The song also reached No. 1, surpassing Valens’ original by 21 places. While most people figure “La Bamba” was the Chicano rock ’n’ roll pioneer’s biggest hit, his lovesick ballad “Donna” actually fared better, reaching No. 2 on the Billboard Hot 100. “Donna” was still on the charts on February 2, 1959, the day Valens won a coin toss and wound up onboard a Beechcraft Bonanza that famously crashed in a field in Clear Lake, Iowa, making him, Buddy Holly, and the Big Bopper rock’s first major casualties.

Casting cynicism aside, if only for a second, the success of the La Bamba soundtrack was due in no small part to the sheer joyfulness of that title track. Los Lobos sticks pretty close to the source material, though aided by ’80s production, the group makes the tune—a traditional Mexican wedding song that had already received the big-screen treatment in the 1947 film Fiesta—feel bigger and brighter than Valens’ rendition. “La Bamba” is a timeless dance number that stays fun after the five-millionth listen. Musically, it works for the same reasons The Beatles’ version of “Twist And Shout” does, and the non-English vocals make it enough of a novelty to stand out but not so much of one that it gets on anyone’s nerves.

_ _ _ _ _ _ _

Brief 1 — Return the passage about "La Bamba" word for word in full.
The passage and the rows were taken from separate sources.

_ _ _ _ _ _ _

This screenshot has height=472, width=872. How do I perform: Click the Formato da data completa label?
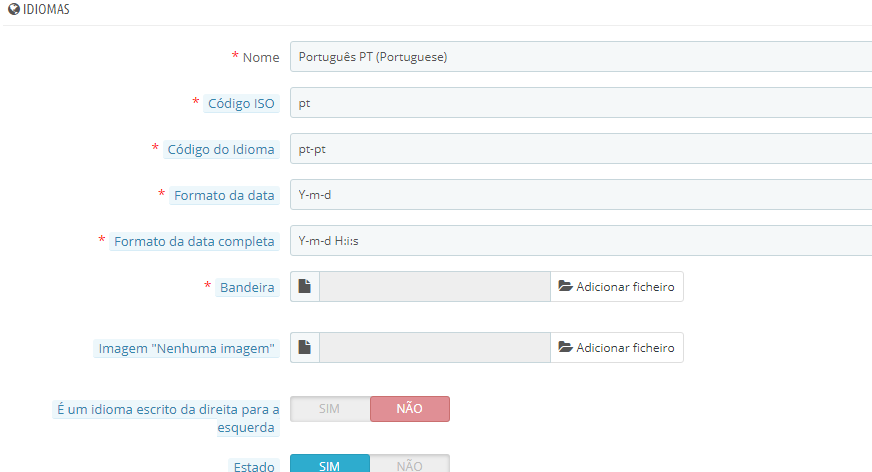(194, 241)
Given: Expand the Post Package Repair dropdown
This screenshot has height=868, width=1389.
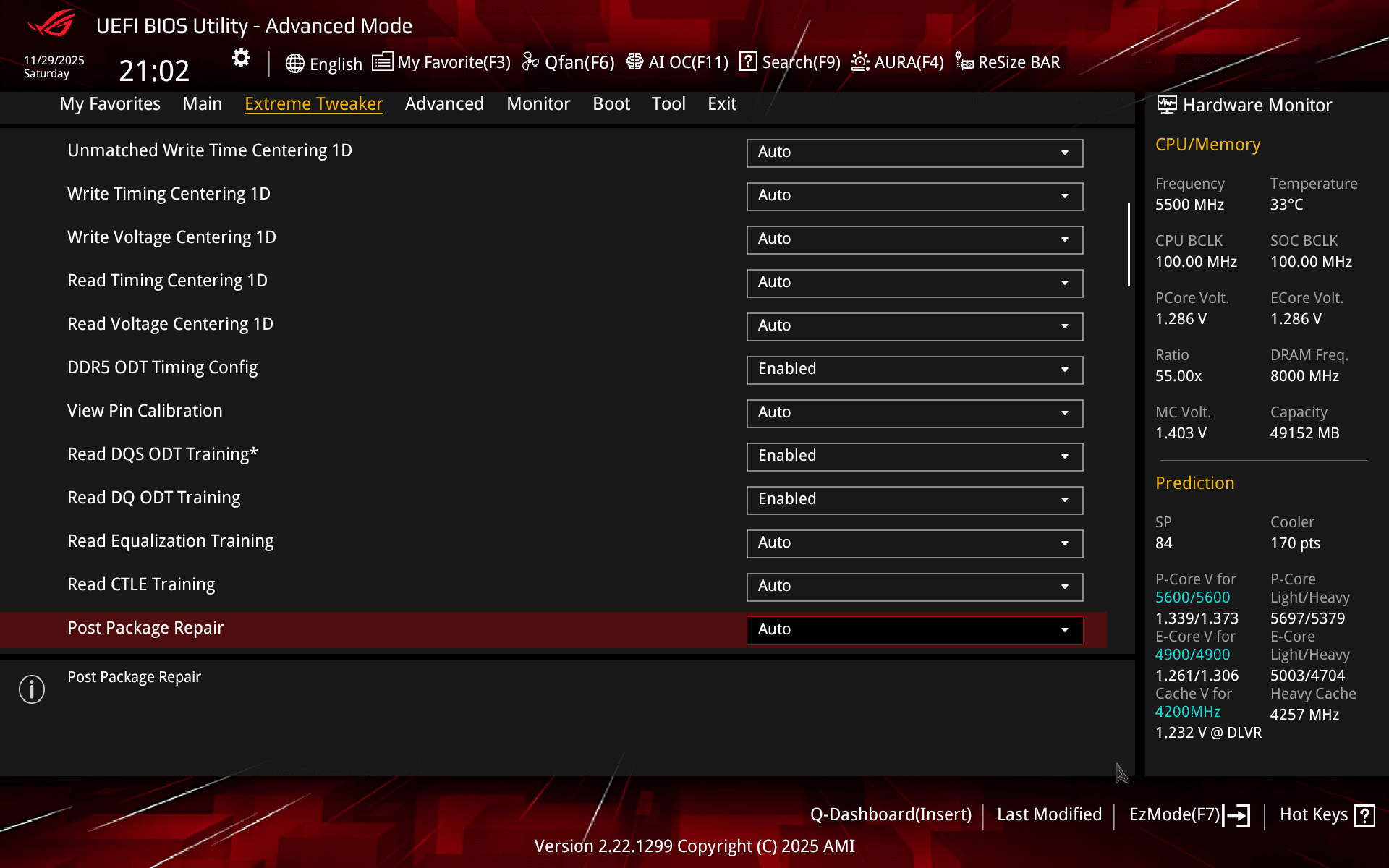Looking at the screenshot, I should coord(914,630).
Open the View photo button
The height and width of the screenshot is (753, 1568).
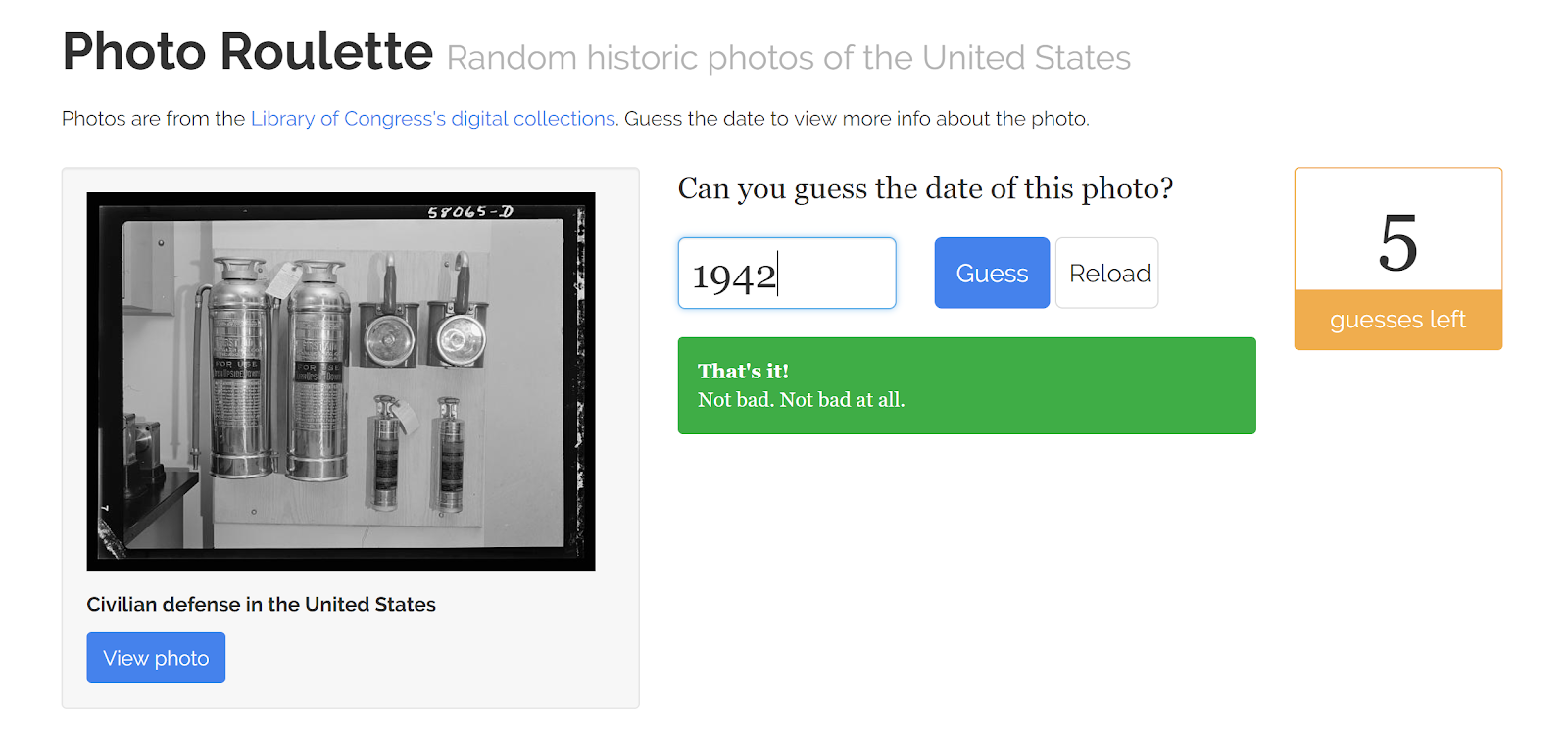pos(156,658)

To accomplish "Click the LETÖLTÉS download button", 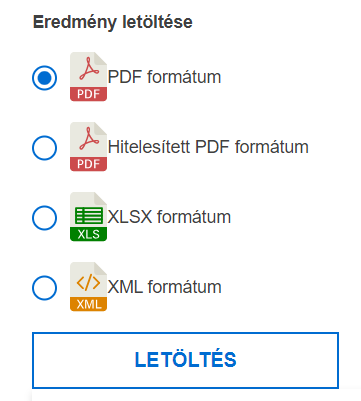I will 185,360.
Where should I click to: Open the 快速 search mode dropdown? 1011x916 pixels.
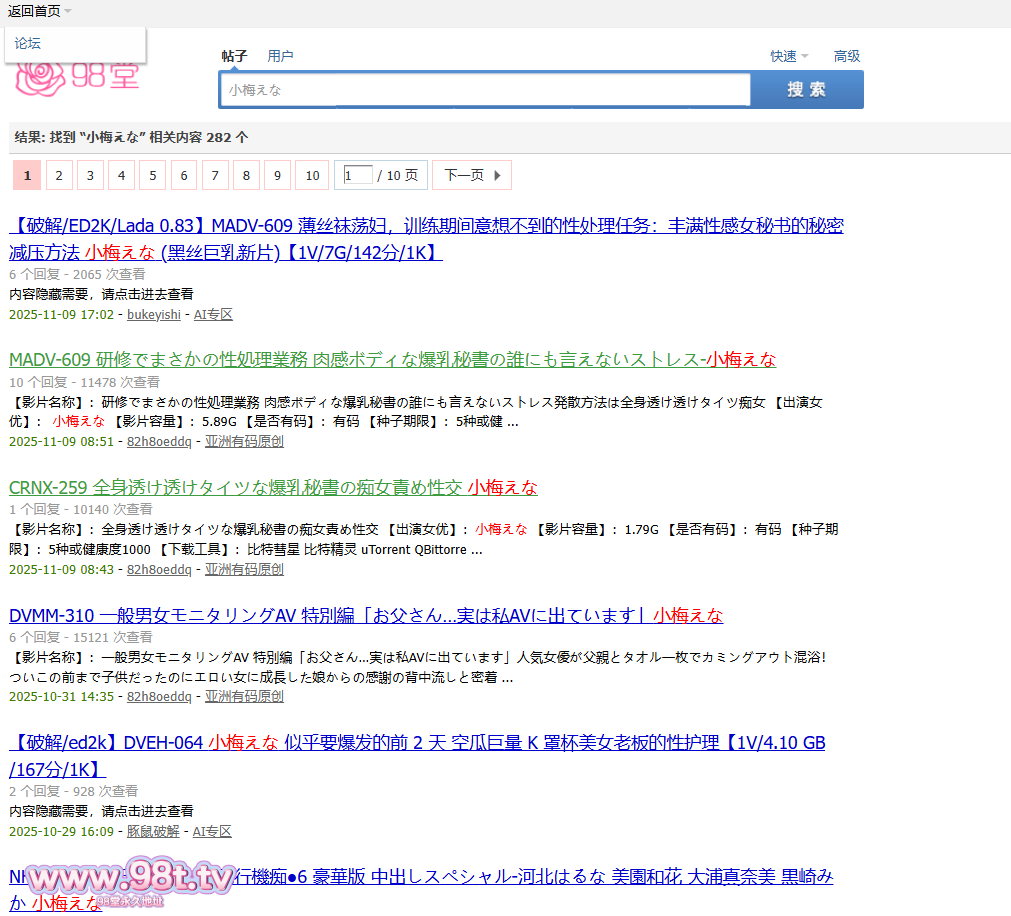[x=788, y=57]
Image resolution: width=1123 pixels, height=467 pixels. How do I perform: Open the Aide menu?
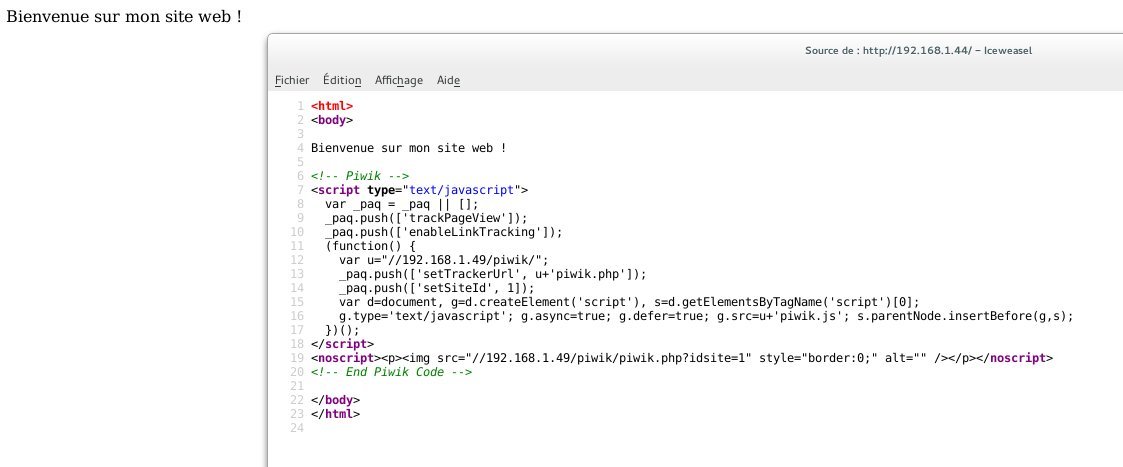448,80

_ _ _ _ _ _ _

Brief 2 — In the rows, switch "dropdown" to "drop-down menu" and write out only the lines from the line with "Given: Expand the" to the line with "pos(156,658)", keeping everything else unchanged. Leave the pictures out.

Right answer 1 —
The song also reached No. 1, surpassing Valens’ original by 21 places. While most people figure “La Bamba” was the Chicano rock ’n’ roll pioneer’s biggest hit, his lovesick ballad “Donna” actually fared better, reaching No. 2 on the Billboard Hot 100. “Donna” was still on the charts on February 2, 1959, the day Valens won a coin toss and wound up onboard a Beechcraft Bonanza that famously crashed in a field in Clear Lake, Iowa, making him, Buddy Holly, and the Big Bopper rock’s first major casualties.

Casting cynicism aside, if only for a second, the success of the La Bamba soundtrack was due in no small part to the sheer joyfulness of that title track. Los Lobos sticks pretty close to the source material, though aided by ’80s production, the group makes the tune—a traditional Mexican wedding song that had already received the big-screen treatment in the 1947 film Fiesta—feel bigger and brighter than Valens’ rendition. “La Bamba” is a timeless dance number that stays fun after the five-millionth listen. Musically, it works for the same reasons The Beatles’ version of “Twist And Shout” does, and the non-English vocals make it enough of a novelty to stand out but not so much of one that it gets on anyone’s nerves.

Right answer 2 —
Given: Expand the Post Package Repair drop-down menu
This screenshot has height=868, width=1389.
Looking at the screenshot, I should coord(914,630).
Open the View photo button
The height and width of the screenshot is (753, 1568).
pos(156,658)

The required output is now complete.